2) Increase your savings on investment and emergencies. Your Sacco deposits of Sh5,000 per month should be increased to Sh10,000 and, by July 2023, you will have Sh870,000. After clearing the car loan, increase this amount to Sh20,000 per month and in two years (July 2025), you’ll have accumulated Sh1,350,000. This lump sum is a gold mine that will earn you good dividends and act as collateral to acquire a three-multiplier investment loan. Your personal savings should be channelled to a safe, secure and easily accessible money market fund which will earn you a compound interest of at least nine percent. In a year (by August 2023), you will realise Sh540,785. After clearing the car loan, increase personal savings from Sh10,0000 to Sh20,000 (remain with Sh36,900 disposable income) and by July 2025, you will have accumulated Sh1,153,600. After clearing the car loan, direct about Sh15,000 towards buying stocks every month at the Nairobi Securities Exchange (this leaves you with Sh11,900).

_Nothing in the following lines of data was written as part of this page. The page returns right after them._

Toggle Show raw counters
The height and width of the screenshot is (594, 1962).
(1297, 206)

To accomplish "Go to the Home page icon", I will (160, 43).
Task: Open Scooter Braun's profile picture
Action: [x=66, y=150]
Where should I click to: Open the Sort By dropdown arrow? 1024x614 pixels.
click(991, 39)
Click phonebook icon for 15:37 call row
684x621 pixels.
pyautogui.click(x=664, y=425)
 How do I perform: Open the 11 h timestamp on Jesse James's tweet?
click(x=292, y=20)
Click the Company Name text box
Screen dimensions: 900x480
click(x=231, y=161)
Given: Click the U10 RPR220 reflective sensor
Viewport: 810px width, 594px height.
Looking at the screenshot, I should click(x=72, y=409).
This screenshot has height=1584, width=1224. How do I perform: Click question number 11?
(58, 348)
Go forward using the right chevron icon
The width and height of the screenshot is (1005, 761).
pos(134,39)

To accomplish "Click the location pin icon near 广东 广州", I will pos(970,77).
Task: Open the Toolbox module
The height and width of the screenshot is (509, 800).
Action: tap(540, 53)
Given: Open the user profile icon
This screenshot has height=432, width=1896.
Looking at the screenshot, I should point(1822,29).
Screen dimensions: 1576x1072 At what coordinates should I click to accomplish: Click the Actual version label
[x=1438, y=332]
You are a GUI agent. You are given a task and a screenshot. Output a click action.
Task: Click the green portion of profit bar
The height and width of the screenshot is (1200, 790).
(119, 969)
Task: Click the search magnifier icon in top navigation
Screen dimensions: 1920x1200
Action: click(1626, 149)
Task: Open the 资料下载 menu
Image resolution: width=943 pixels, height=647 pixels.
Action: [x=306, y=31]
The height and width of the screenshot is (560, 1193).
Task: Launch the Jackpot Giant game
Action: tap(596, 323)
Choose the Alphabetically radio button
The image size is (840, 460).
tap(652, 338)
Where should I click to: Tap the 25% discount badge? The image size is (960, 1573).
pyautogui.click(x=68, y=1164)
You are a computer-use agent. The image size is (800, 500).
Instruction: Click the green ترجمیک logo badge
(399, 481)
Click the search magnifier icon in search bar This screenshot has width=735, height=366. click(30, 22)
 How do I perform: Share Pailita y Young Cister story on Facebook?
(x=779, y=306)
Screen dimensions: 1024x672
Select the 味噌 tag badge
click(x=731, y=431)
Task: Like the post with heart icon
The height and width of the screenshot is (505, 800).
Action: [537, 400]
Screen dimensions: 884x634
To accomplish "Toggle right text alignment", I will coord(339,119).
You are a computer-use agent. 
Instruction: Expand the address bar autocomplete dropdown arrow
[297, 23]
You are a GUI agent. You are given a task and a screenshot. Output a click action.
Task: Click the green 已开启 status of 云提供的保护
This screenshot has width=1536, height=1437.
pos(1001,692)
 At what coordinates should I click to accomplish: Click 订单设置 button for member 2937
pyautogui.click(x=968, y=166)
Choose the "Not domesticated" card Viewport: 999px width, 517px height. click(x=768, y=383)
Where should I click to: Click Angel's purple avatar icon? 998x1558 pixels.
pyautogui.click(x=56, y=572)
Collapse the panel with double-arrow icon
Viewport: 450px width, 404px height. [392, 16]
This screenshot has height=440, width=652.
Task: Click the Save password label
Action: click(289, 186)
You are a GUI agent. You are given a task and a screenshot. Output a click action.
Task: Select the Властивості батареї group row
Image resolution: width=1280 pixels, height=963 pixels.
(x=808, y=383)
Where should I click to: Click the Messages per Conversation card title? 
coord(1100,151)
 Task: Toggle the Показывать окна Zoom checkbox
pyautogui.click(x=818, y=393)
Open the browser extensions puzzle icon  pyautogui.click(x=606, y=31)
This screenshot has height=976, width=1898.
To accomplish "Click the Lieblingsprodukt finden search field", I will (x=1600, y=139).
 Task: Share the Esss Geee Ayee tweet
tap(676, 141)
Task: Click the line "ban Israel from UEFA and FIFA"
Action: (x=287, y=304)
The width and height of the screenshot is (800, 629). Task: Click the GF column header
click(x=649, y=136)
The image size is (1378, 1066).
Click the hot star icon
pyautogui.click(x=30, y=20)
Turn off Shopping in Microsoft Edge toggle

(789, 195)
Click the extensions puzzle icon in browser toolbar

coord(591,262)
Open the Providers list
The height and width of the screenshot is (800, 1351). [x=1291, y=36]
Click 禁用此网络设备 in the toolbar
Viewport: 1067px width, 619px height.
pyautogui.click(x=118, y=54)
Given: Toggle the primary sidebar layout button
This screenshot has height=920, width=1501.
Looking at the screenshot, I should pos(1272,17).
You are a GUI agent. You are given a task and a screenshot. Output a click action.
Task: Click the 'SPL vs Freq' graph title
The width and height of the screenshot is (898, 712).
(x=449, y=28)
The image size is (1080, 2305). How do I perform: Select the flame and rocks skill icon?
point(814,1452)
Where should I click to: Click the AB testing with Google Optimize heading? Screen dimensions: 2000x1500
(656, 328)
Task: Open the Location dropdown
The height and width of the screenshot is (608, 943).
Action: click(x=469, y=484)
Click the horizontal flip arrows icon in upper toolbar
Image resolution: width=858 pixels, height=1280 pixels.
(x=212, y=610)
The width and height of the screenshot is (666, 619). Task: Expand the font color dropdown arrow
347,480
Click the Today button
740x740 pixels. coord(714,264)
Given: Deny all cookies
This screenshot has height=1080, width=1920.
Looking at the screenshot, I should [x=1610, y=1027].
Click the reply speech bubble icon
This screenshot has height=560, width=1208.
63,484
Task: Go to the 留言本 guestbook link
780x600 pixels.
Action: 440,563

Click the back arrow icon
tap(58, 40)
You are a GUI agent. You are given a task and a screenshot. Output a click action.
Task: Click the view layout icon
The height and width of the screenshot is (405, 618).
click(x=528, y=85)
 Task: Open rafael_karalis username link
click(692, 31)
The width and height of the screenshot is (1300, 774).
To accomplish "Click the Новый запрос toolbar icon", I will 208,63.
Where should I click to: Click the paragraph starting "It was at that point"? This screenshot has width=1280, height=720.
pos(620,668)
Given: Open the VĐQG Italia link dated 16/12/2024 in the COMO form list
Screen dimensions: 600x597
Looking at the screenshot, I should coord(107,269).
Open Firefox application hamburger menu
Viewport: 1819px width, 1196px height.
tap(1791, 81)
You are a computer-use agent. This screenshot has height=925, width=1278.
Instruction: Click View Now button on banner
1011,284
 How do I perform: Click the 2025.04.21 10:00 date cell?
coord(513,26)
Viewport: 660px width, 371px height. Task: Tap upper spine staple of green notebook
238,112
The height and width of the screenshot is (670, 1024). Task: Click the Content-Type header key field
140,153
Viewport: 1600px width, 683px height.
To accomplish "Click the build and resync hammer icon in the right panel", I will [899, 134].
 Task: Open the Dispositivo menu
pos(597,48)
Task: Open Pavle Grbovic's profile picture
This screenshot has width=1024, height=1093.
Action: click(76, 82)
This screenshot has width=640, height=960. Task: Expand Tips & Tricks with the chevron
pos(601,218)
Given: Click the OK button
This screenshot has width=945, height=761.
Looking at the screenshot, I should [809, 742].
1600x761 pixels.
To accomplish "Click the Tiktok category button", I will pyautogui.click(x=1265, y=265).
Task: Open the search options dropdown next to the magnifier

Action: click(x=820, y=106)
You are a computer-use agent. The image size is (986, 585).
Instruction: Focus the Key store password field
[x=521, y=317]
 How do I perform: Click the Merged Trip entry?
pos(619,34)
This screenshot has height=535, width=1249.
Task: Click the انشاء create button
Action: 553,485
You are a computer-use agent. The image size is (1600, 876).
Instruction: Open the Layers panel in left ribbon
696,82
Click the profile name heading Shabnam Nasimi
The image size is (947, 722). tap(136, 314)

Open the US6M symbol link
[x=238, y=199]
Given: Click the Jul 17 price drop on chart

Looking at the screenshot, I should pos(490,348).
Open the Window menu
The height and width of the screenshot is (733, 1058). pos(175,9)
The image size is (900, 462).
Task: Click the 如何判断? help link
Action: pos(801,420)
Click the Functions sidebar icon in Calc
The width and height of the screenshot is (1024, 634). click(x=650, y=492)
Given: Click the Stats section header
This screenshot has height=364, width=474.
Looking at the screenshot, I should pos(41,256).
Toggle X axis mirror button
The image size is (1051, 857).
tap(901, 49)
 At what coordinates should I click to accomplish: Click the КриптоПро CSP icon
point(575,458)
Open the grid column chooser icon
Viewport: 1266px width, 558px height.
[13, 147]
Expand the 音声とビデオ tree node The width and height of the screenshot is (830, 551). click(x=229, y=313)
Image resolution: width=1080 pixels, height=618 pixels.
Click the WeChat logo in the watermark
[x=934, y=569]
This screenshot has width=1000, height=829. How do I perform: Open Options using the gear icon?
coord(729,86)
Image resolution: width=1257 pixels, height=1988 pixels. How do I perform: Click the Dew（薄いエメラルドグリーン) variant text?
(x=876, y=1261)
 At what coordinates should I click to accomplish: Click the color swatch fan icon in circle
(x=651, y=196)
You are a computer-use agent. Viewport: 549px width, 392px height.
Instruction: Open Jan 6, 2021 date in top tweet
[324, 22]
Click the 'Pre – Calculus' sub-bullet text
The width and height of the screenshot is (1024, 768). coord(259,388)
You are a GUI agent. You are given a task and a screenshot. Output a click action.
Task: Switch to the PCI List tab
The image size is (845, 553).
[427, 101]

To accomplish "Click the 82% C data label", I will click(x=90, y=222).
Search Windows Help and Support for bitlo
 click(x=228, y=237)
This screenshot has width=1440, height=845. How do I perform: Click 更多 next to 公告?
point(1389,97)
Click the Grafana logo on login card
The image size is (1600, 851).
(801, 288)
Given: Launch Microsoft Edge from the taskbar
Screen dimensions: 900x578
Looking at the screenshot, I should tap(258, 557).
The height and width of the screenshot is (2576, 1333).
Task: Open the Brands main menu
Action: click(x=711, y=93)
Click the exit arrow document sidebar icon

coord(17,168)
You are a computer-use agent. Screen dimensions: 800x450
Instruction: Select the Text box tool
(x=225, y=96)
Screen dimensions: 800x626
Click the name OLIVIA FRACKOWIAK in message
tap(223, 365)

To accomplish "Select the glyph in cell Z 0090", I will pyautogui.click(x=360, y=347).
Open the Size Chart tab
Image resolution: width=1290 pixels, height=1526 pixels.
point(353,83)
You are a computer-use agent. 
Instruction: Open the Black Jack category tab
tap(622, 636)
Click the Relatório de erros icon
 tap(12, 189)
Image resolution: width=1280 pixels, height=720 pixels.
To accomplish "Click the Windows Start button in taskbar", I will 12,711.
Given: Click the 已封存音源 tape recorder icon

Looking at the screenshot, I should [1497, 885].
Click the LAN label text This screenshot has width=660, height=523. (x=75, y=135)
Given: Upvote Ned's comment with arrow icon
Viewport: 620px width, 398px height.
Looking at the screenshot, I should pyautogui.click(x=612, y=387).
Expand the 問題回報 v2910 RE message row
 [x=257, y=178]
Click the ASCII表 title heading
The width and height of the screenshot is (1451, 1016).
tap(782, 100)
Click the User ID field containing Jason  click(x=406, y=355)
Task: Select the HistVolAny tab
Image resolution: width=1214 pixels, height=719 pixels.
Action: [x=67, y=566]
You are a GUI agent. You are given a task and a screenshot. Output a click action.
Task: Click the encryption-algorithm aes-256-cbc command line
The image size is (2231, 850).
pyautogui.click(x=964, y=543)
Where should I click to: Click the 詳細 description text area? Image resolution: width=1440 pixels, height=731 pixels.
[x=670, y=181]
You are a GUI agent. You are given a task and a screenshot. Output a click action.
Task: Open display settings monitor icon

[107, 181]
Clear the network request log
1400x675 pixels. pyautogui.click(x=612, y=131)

3) Invest in your children’s education. Procure a modest insurance policy once you have carried out due diligence of the available providers. First, use the current disposable income of Sh8,900 to acquire an affordable policy for one or two of your children. But once you have cleared the car loan, you can renegotiate and increase the premium payment by Sh11,900. Instead of relying on spouse support, the education insurance covers will cushion you against unforeseen circumstances like ill-health, incapacitation and even death.

4) Reduce debt on consumption and increase debt on investment. Remember that an asset is an investment that generates income. A good debt can repay itself unlike a bad debt which is a liability because it doesn’t generate anything. Use the Sacco deposits to acquire a three-multiplier loan to buy a holiday home in cash instead of going for a mortgage. You can use part of your savings to supplement the Sacco loan.

5) Write a will and make retirement plans. It is advisable to plan on how your estate will be managed and shared among your children and/or next of kin. Don’t procrastinate on this because you may never know what will happen tomorrow. Also, decide on when you want to exit employment instead of waiting for the mandatory retirement age. You need to invest more skills, time and money in your side hustle and make it more profitable so that it can earn you a reliable cash flow to sustain your lifestyle and supplement your passive income from your investments.